Claudia Nicholson has been announced as the 2017 Create NSW and Artspace Fellow for emerging artists.
As one of the nation’s oldest awards, the Fellowship aims to provide emerging artists with opportunities for professional development and to showcase their work.
Inherent in Nicholson’s work is a desire to connect to heritage.
As a Colombian-born Australian artist, her practice often explores belonging and separation from homeland. For the 2017 Fellowship, she has created two traditional Columbian silletas, wearable objects made with a selection of fresh flowers that have historically been used to transport goods and people. In Don’t Let Me Down Let Me Down, Nicholson takes up these histories of power and labour and places them in a new context.
Speaking to Art Guide earlier this year, Nicholson described her mode of documenting culture. “Maybe I bend what is already there? I would say I conflate different aspects of Latin American culture and rearrange them to create a new narrative that talks to my own experience and hopefully the experience of other people from diasporic communities.”

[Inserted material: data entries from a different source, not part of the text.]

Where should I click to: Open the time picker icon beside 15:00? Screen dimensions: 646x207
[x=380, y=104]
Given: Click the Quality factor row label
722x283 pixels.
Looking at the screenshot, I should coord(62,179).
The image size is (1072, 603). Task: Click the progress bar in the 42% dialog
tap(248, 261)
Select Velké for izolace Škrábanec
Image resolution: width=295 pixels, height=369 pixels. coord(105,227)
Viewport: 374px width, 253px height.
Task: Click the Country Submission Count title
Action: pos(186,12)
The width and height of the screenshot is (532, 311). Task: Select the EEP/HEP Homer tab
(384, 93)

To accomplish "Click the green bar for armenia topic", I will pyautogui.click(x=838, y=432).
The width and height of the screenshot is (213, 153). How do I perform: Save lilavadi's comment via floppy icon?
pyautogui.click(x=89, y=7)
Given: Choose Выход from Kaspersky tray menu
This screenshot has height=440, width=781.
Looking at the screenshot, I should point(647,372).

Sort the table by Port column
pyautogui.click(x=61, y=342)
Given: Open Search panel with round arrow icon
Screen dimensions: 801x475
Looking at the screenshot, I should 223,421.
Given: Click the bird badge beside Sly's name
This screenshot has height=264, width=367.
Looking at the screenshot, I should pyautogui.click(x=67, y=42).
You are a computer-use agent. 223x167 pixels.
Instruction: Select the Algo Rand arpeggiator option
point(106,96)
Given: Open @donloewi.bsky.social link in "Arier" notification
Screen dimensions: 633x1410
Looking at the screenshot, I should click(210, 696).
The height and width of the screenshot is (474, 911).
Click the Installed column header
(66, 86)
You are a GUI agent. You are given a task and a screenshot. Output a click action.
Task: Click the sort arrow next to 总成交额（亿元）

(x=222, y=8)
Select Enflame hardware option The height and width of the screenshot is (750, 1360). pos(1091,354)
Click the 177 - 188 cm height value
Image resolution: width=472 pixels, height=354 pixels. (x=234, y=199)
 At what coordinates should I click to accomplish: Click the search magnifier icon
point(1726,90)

With the $30,000 prize money supporting a self-directed program of professional development, Nicholson will travel to Mexico and the USA for three months, where she plans to attend various religious and secular cultural festivals to inform research of pre-Columbian ceramics and Chicanx art and culture.
The shortlist of 2017 Fellowship artists includes: Fernando do Campo, Emma Fielden, Ashleigh Garwood, Spence Messih, Claudia Nicholson, Emily Parsons-Lord, Jason Phu, Shan Turner-Carroll and Louise Zang.
The exhibition has been co-curated by Artspace curator Talia Linz, curatorial assistant Lola Pinder and executive director Alexie Glass-Kantor.
2017 NSW Visual Arts Emerging Fellowship
Artspace
9 November – 9 December
Artist Talks: 2017 NSW Visual Arts Emerging Fellowship Recipient and Finalists in conversation with curators Talia Linz, Lola Pinder and Alexie Glass-Kantor.